After years of just listening those injured and the survivors of those killed by outbreaks of food-borne illnesses in the United States, the House Health Subcommittee finally took some action today.
On the back of deal that halves the amount of a new registration fee for food producing facilities, the Subcommittee was able to send its food safety reform bill to the full House Energy & Commerce Committee on a unanimous bipartisan voice vote.
Chairman Henry Waxman, D-CA, says the full committee will likely vote the measure out to the House floor next Wednesday.
Moving the bill came during its formal markup today after an agreement was reached to set registration fees for food-making facilities at $500 per year, down from the original $1,000 sought by Committee leaders. The deal also caps the total amount any one company would have to pay for annual registrations at $175,000.

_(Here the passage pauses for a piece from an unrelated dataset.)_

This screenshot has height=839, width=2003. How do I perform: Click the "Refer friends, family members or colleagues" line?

That concession brought Subcommittee Republicans on board and ended any effective opposition to the bill by food industry. The fees help pay for stepped up inspections by the U.S. Food & Drug Administration (FDA), which regulates 80 percent of the nation’s food supply.

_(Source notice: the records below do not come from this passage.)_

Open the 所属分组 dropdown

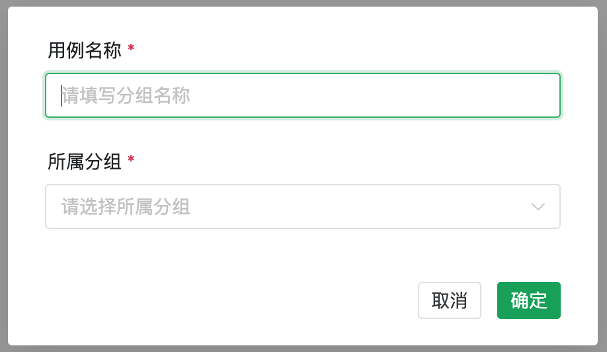303,206
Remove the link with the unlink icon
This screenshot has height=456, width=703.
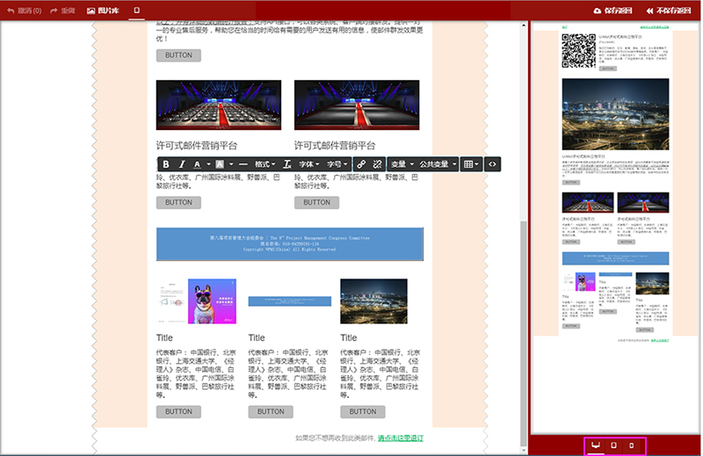point(377,164)
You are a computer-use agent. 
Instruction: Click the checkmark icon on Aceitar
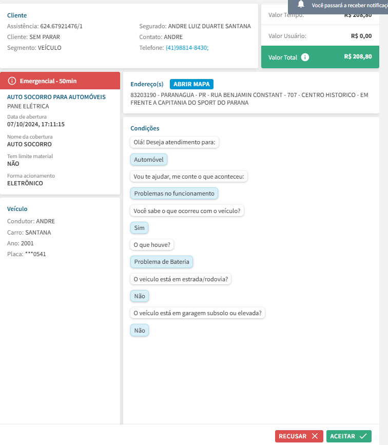click(363, 436)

The U.S. Department of Agriculture’s Food Safety & Inspection Service (FSIS) is responsible for regulating the other 20 percent—meat, poultry and eggs. FSIS has traditionally had more money and legal authority than FDA has for its responsibilities.
According to Philip Brasher of the Des Moines Register, 345 facilities in Iowa will have to pay the new fees. “In Iowa, the rules would affect everyone from mom-and-pop businesses to huge corn mills and cereal operations owned by multinational firms such as Cargill and General Mills,” Brasher reports.